Task to complete.
Reproduce word for word the part of the article on geotechnical baseline reports starting with "It goes without" and going on through "quite often counterproductive.".

By Raymond Sandiford, P.E., F. ASCE
The tunneling industry is witnessing an evolution in project delivery. Traditional design-bid-build procurement is giving way to faster, more streamlined design-build delivery and complex public-private partnerships. In response, owners have increasingly shifted more risk to the contracting community.
The business of assigning risk is understandable and inherent in these delivery methods; however, the amount transferred should be based on transparent and accurate data. Decision-making should not rely solely on an overly conservative geotechnical baseline report.
It goes without saying that Geotechnical Data Reports (GDRs) and Geotechnical Baseline Reports (GBRs) are essential tools in the underground construction industry. However, their application by owners is not universally accepted and in many instances improperly applied. In some instances, the GBR is used by owners as a purely risk-shedding instrument. This approach to the GBR is shortsighted and quite often counterproductive.
Shedding Old Beliefs – Not Risks
The GDR is an informational document, while the GBR is a risk defining document. The first has been the mainstay of the industry for nearly a century, while the second has evolved into practice in the past two decades. The GDR presents few issues for owners, while the GBR has much more subtle meaning and implications. It is this subtly that initially caused many owners to view the GBR with suspicion and has led to its frequent use as a vehicle for risk reduction. Owners must temper their risk aversion instincts and weigh the benefits of prudently selecting baseline data
Owners should recognize some basic facts inherent with construction involving geotechnical conditions. These are:
- The contractor has not chosen the project site, it is owner’s choice. Thus, the owner owns the site’s uncertainties.
- Risk allocation is not free. Excessive risk allocation involves considerable cost, more often than not, the public or rate payers are footing the bill.
In the simplest terms, a Geotechnical Baseline Report is the owner’s attempt at providing limitations as to what will constitute changed conditions. In most instances, there is no practical way to perform a thorough enough investigation to preclude the possibility of unknowns. The best one can achieve is a general understanding of the subsurface stratigraphy and the general bounds of the material properties.
Ideally, one would like to select baseline values that balance the level of uncertainty, or variance, in the data with the corresponding cost implications for the construction. However, this is not a trivial task for an owner or an engineer, and a soul-searching exercise for a contractor. This exercise becomes much more difficult and considerably more expensive if the owner provides overly conservative baseline values. If the contractor reads into the GBR that he is taking all the risk, then it will be in his bid whether these risks are materialized or not. If one looks at this situation on a national level, mega-dollars are involved and the public deserves better.
Taking a More Informed Approach
How should owners approach the presentation of the baseline values? They should recognize that they probably do not have the expertise to make this selection. If an overzealous risk manager is leading the effort, odds are the selection process will be unreasonably skewed. Owners should strive to leverage the knowledge of the tunneling industry with a prudent risk sharing strategy.

Entries provided.
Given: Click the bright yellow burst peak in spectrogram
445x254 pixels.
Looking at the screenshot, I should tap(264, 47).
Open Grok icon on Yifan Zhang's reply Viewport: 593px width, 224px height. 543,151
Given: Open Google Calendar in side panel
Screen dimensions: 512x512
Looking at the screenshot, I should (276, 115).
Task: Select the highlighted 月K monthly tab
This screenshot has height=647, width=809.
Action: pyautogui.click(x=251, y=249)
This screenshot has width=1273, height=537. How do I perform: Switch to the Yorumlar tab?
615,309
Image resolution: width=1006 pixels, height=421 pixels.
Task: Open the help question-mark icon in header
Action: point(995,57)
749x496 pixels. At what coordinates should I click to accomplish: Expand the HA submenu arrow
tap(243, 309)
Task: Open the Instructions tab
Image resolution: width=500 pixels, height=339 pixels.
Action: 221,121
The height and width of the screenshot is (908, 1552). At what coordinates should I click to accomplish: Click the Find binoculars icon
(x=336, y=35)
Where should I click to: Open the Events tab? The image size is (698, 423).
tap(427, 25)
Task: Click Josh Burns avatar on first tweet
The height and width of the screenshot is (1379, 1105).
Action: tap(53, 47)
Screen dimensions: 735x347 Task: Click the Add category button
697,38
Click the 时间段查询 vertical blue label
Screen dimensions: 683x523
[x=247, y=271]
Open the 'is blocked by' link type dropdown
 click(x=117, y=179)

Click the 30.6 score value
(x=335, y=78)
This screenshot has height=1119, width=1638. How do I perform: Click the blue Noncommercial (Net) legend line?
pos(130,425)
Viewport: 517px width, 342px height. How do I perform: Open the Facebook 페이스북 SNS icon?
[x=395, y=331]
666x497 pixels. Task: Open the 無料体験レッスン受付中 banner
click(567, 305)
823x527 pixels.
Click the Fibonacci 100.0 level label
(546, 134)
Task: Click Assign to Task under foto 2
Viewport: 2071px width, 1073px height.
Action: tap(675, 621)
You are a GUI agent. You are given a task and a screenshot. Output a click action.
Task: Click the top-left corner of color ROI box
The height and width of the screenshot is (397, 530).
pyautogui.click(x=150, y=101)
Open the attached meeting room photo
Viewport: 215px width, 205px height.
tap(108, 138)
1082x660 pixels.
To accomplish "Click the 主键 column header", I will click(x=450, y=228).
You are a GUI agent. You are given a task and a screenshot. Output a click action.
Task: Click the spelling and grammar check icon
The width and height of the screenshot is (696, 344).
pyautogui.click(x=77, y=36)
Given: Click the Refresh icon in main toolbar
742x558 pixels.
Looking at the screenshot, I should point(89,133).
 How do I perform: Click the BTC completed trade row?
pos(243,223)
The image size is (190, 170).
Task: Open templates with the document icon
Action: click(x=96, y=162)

The result.
It goes without saying that Geotechnical Data Reports (GDRs) and Geotechnical Baseline Reports (GBRs) are essential tools in the underground construction industry. However, their application by owners is not universally accepted and in many instances improperly applied. In some instances, the GBR is used by owners as a purely risk-shedding instrument. This approach to the GBR is shortsighted and quite often counterproductive.